- [Consigne donnée A]: Extrayez des enregistrements, à l'identique, le passage qui va de la ligne contenant « Click Search this page link » jusqu'à la fin des enregistrements, bornes incluses. Omettez les images dans la réponse.

- [Extrait retenu]:
----------------------------------------

Au début de sa carrière Kiki Smith interrogeait le corps dans ses fragments (le plus souvent interne, à l’échelle de la cellule, puis de l’organe).

Untitled (Heart), 1986, plâtre et feuilles d’argent, 12x10x7cm
Elle a ensuite travaillé sur les liens entre l’intérieur et l’extérieur de ce corps pendant une dizaine d’année, de 1983 à 1993, par l’intermédiaire des fluides corporels. Là quelque chose a changé : la journaliste a soulevé cette progression dans son interview en parlant du couple de l’œuvre Untitled de 1990 et de Pee Body :
« Au début des années 80, vous avez commencé à travailler sur le fragment corporel, puis, progressivement, vous en êtes venue au corps entier (…). Vous êtes passée de l’utilisation des fluides à leur citation, puis à leur représentation »

----------------------------------------

- [Matériel fourni]:
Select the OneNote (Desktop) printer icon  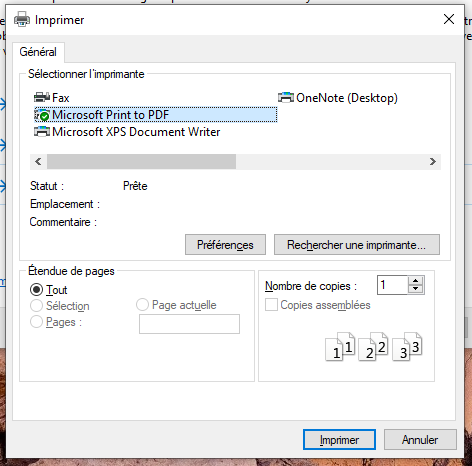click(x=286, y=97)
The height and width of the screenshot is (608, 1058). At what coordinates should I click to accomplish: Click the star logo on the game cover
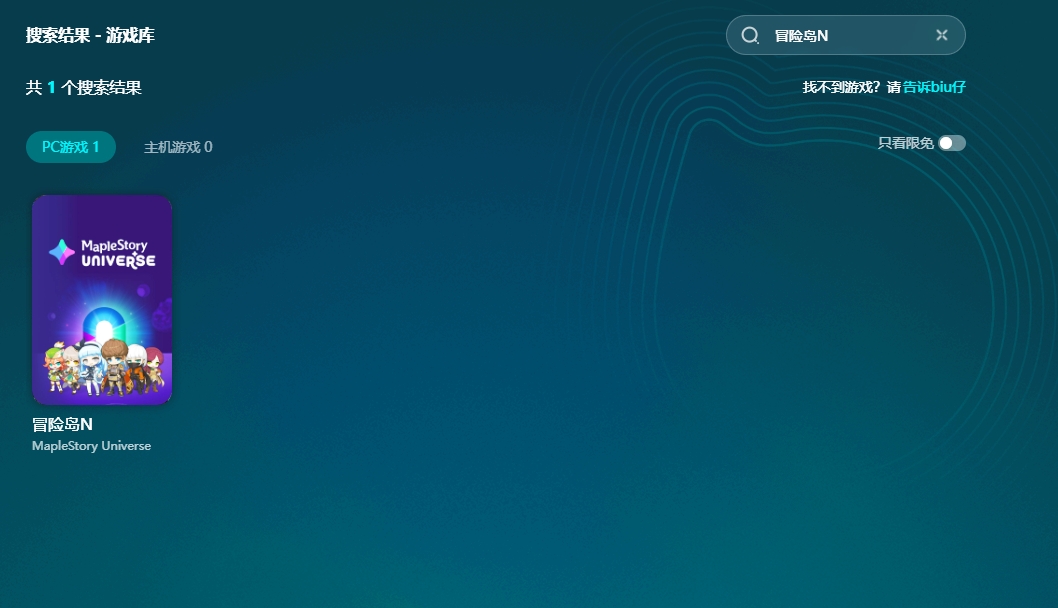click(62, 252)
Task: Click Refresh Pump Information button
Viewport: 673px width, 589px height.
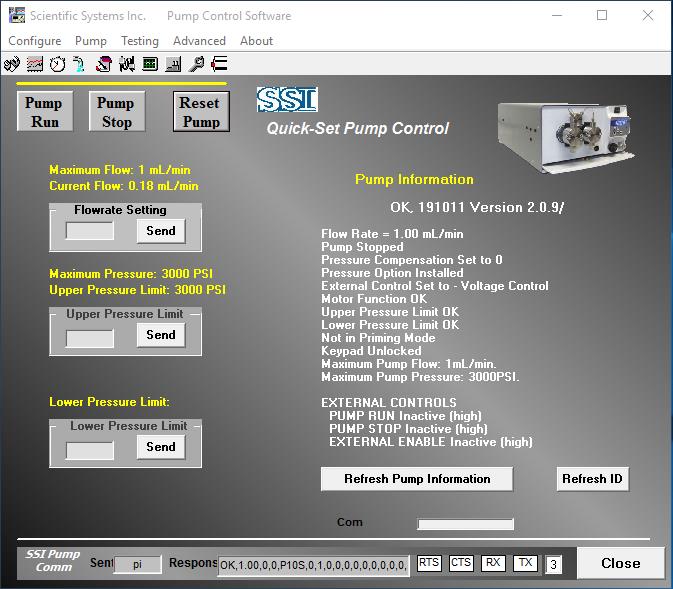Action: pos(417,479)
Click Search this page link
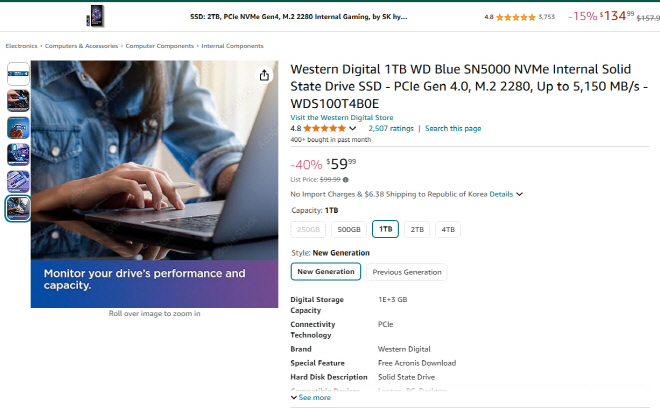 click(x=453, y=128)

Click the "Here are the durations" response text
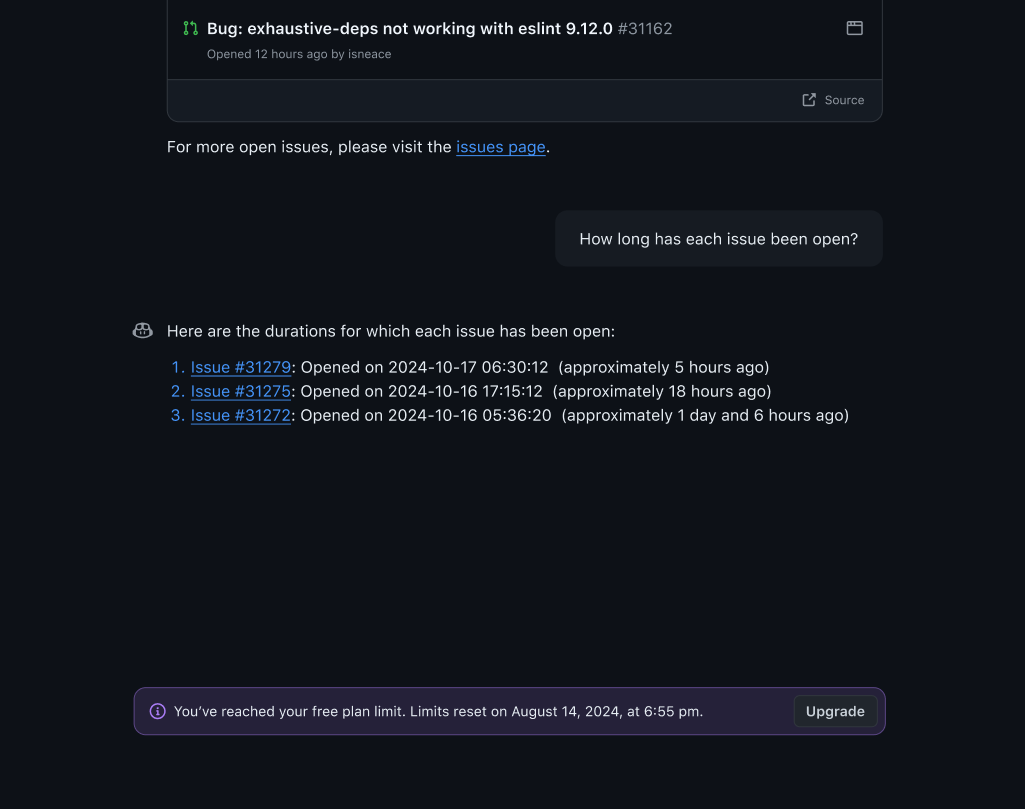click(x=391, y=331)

----------------------------------------

- [Consigne donnée B]: Relevez, dans leur ordre d'apparition, toutes les années écrites en quatre chiffres dans l'extrait sur Kiki Smith.

- [Résultat attendu A]:
Click Search this page link
 click(x=453, y=128)

Click the "Here are the durations" response text
click(x=391, y=331)

- [Résultat attendu B]: 1986, 1983, 1993, 1990